> [Assignment] Retype the lines from the one containing "Click the 上升通道! signal annotation" through the last line of the entries below, exactly and in full, omitting every image.

> [Data for this task]
- Opening Delimiter -
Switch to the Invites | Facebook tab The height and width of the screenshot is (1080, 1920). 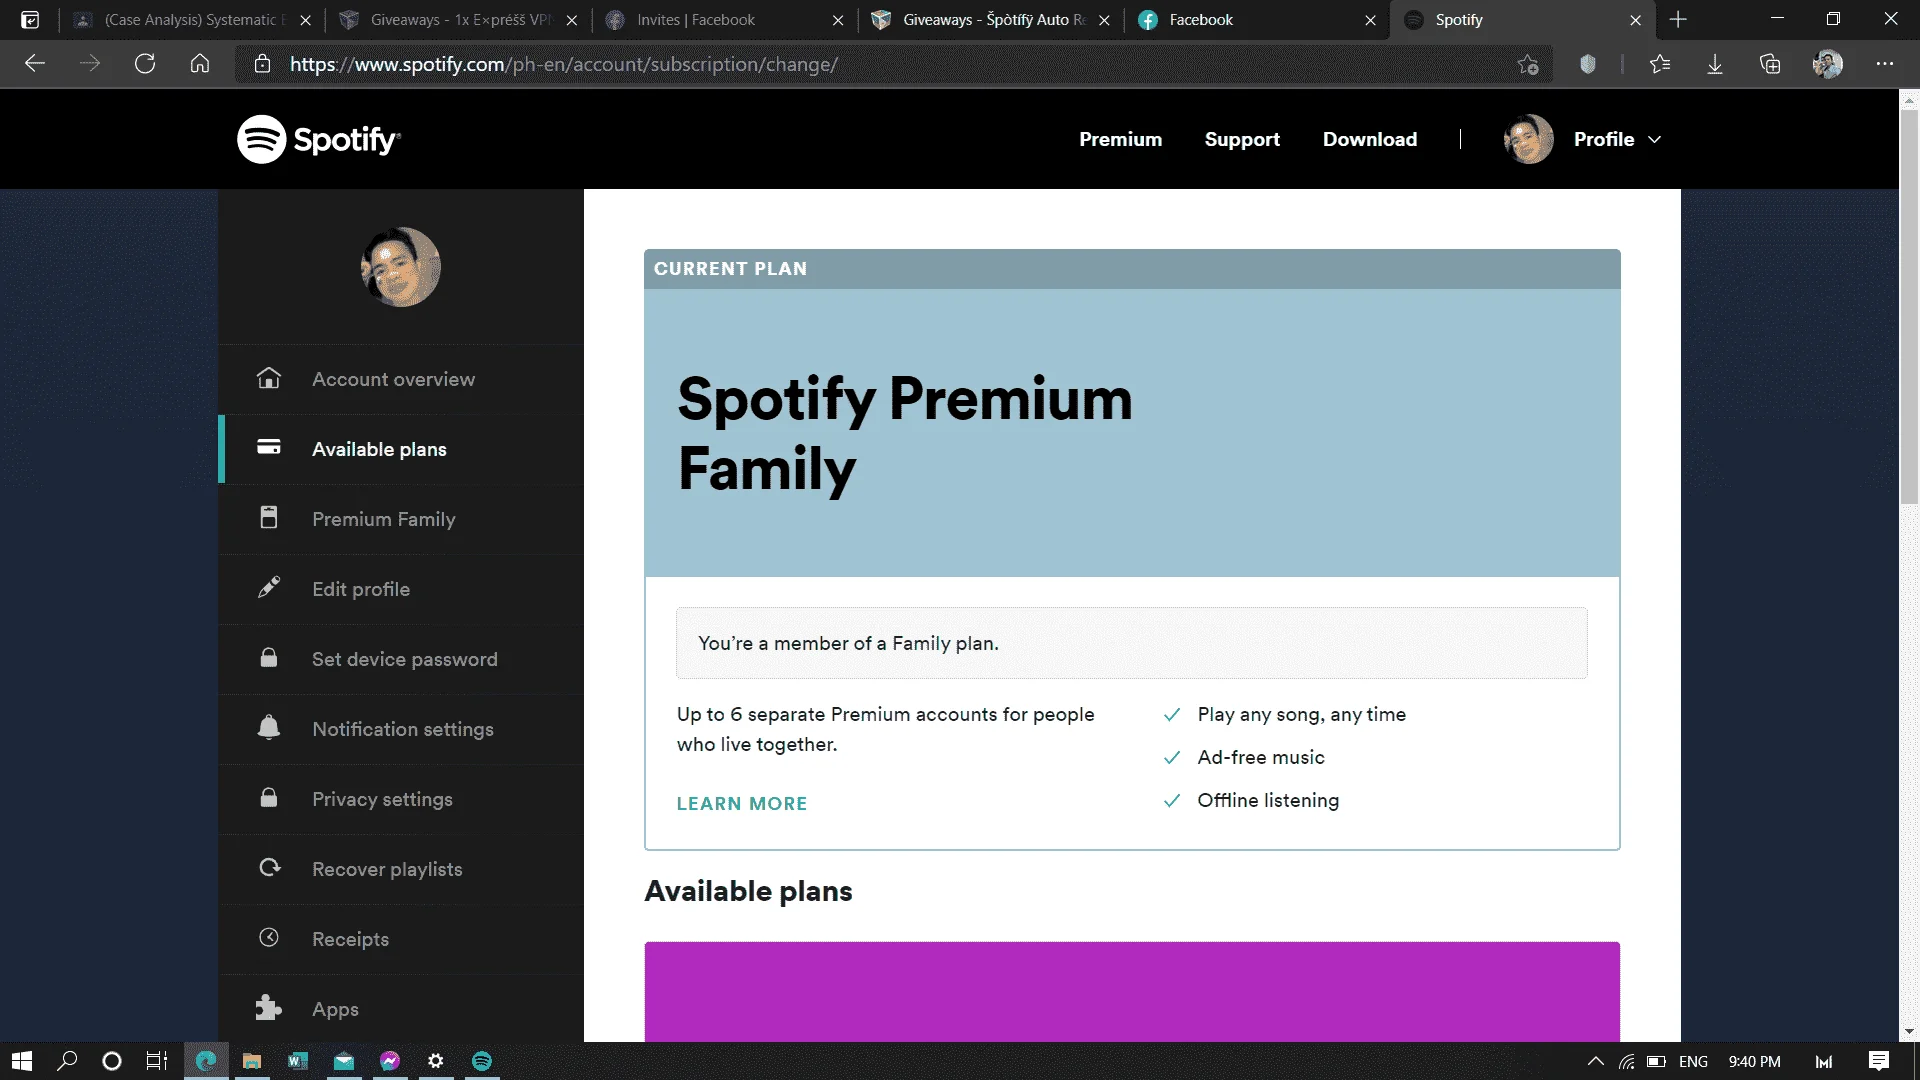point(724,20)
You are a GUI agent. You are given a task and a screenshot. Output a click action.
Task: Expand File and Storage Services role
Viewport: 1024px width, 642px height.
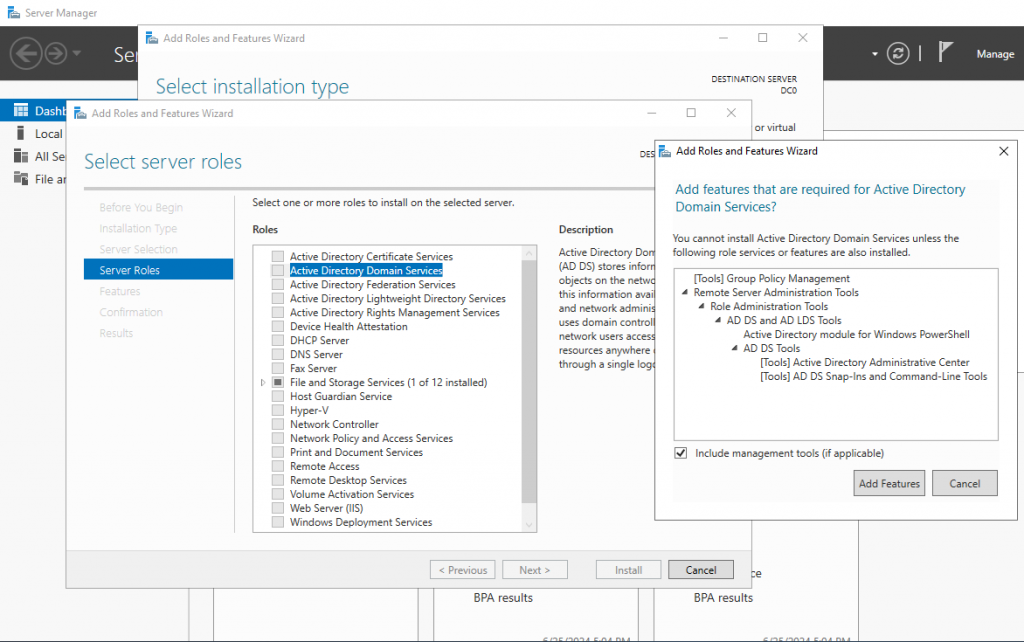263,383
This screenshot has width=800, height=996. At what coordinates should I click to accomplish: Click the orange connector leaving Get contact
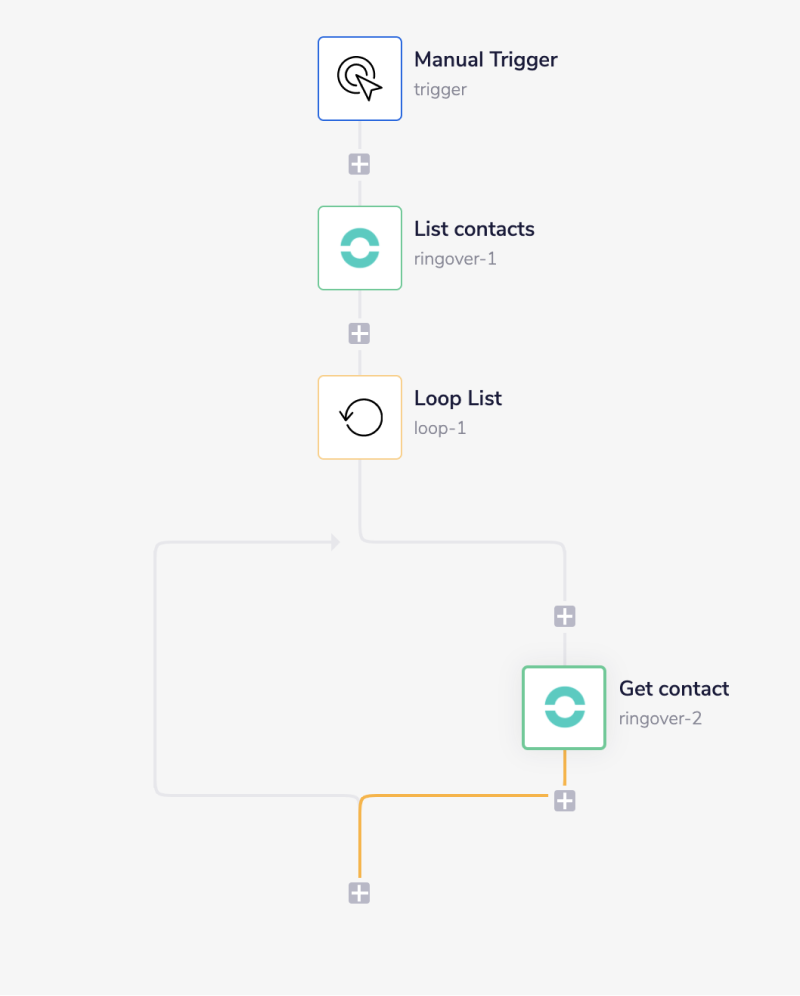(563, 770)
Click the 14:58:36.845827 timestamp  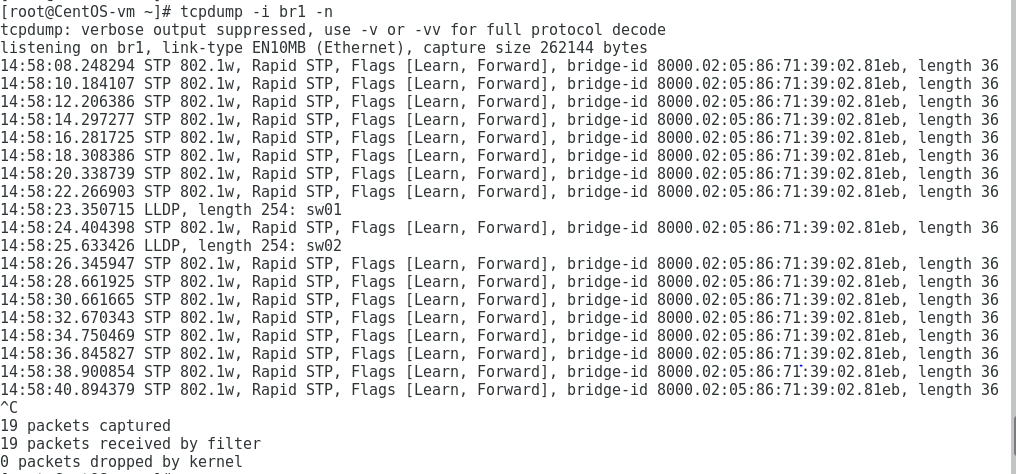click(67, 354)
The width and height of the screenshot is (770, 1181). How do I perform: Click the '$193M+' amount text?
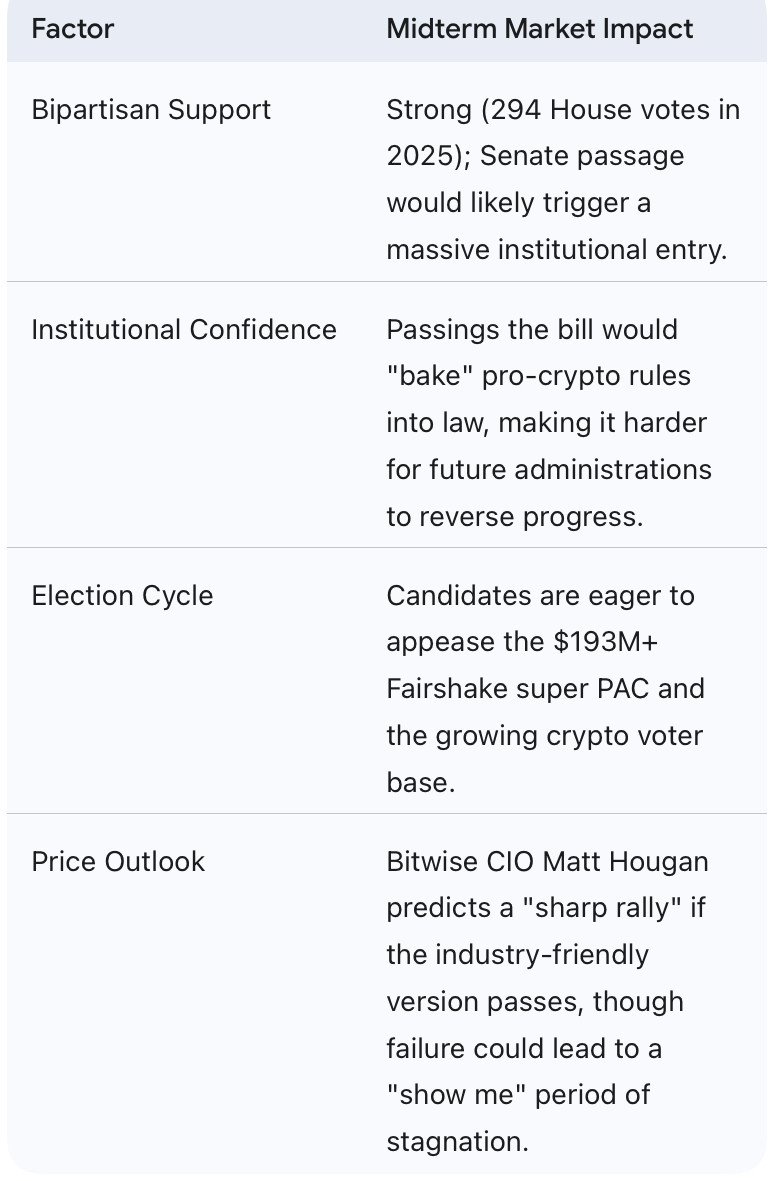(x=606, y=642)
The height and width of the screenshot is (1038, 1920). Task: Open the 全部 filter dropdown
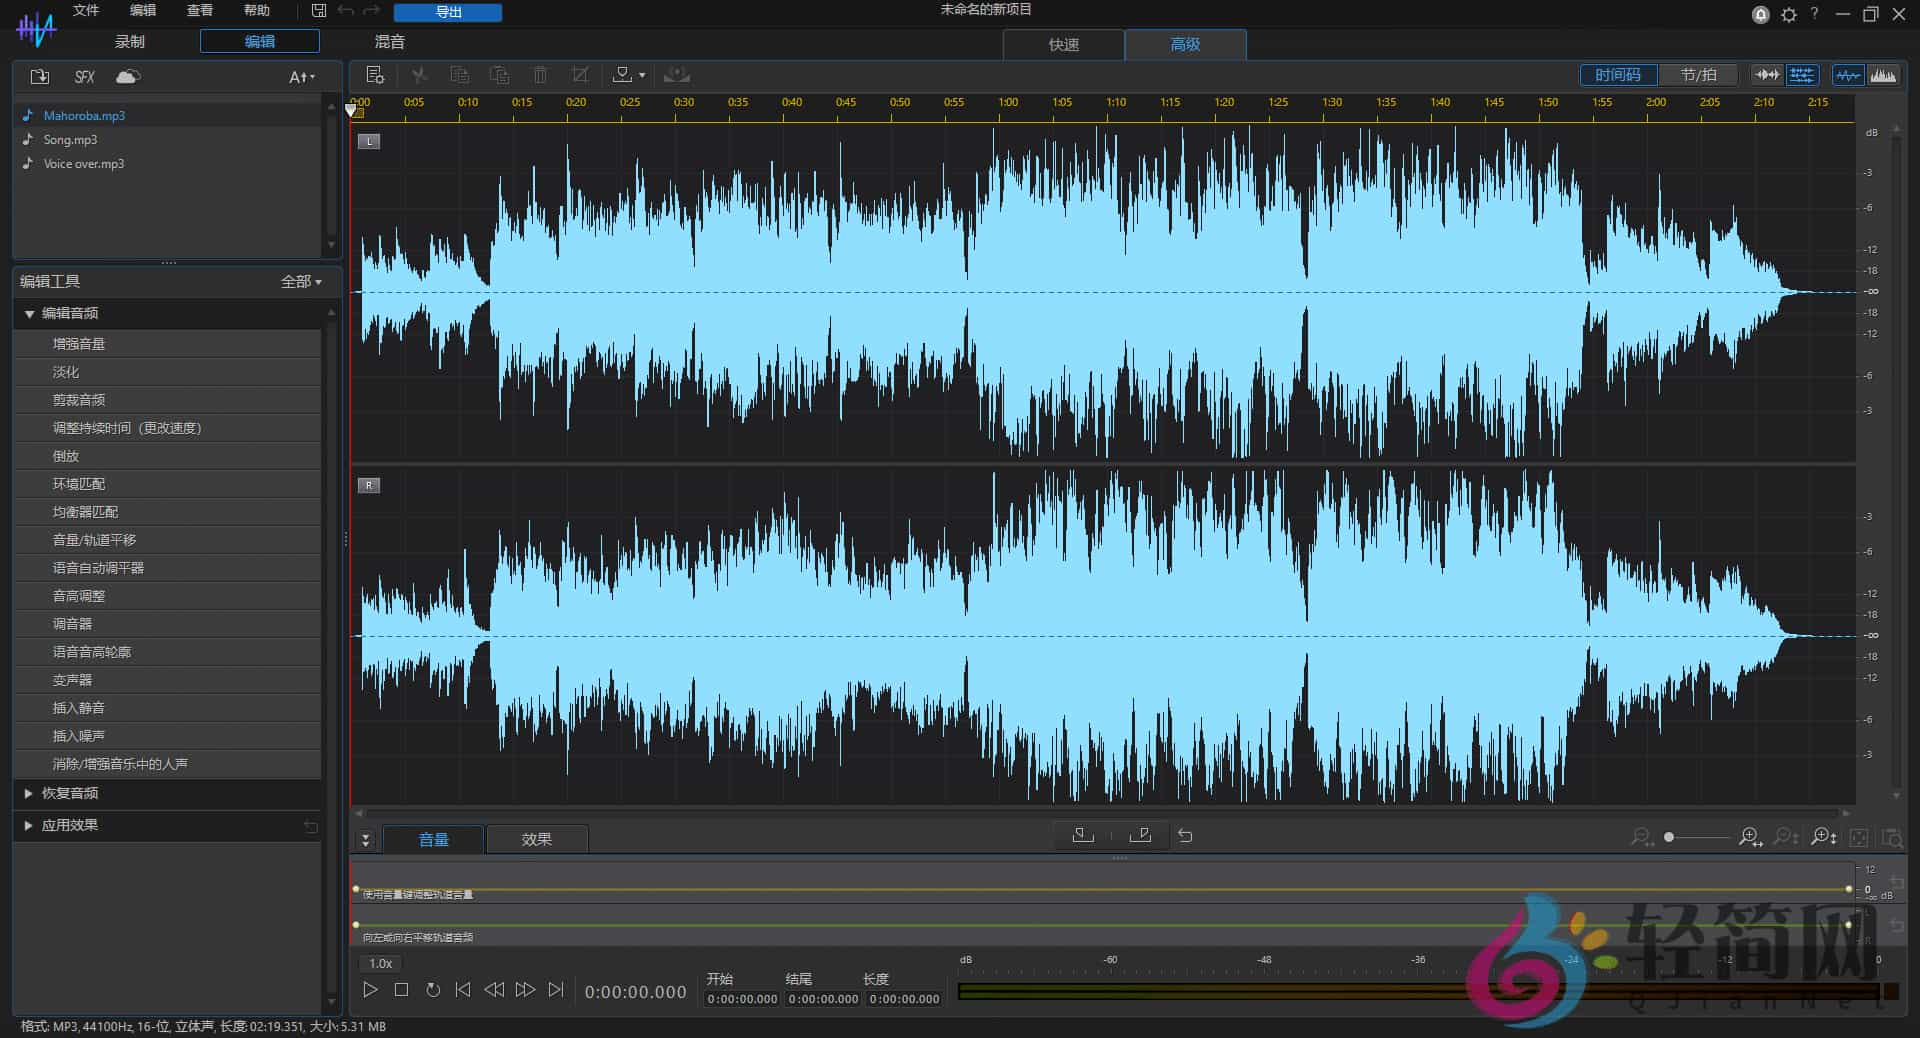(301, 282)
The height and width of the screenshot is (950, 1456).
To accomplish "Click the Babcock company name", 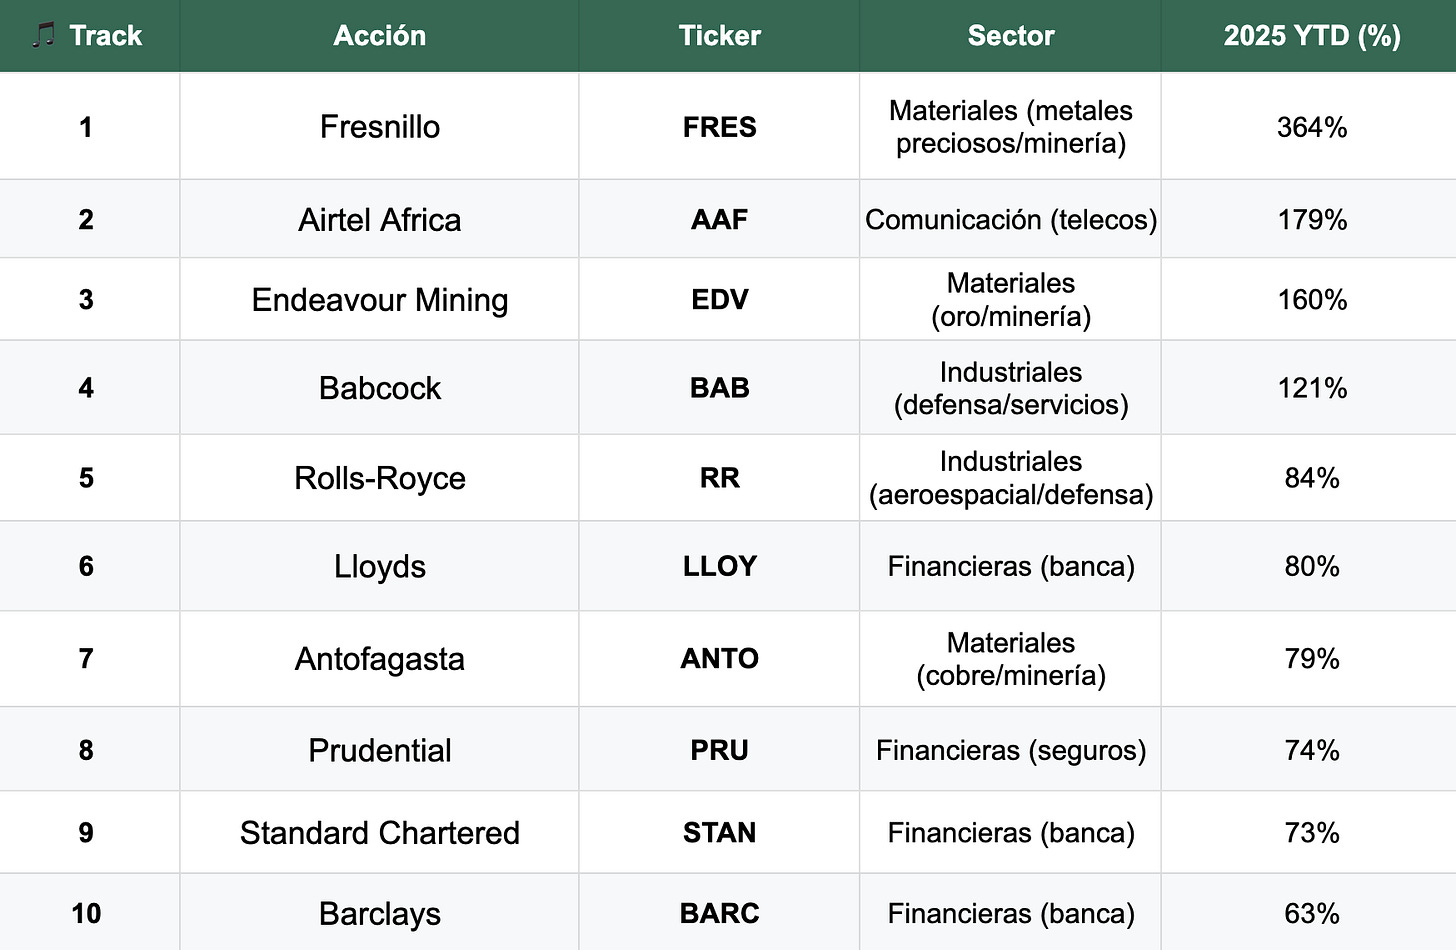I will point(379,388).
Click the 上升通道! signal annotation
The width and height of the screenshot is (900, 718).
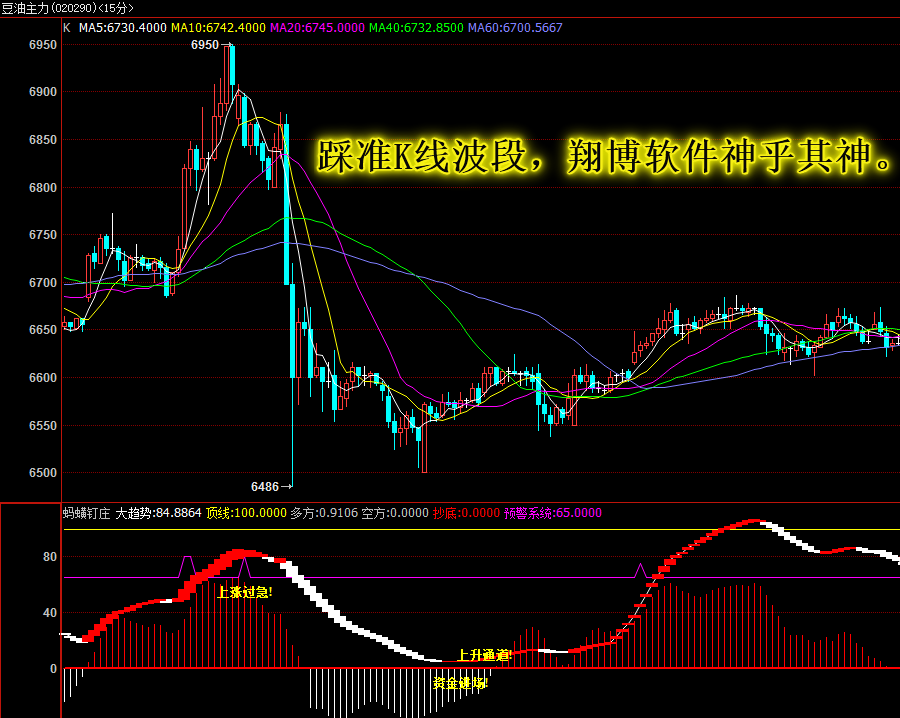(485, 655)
- Closing Delimiter -
> [The completed task]
Click the 上升通道! signal annotation
The width and height of the screenshot is (900, 718).
(485, 655)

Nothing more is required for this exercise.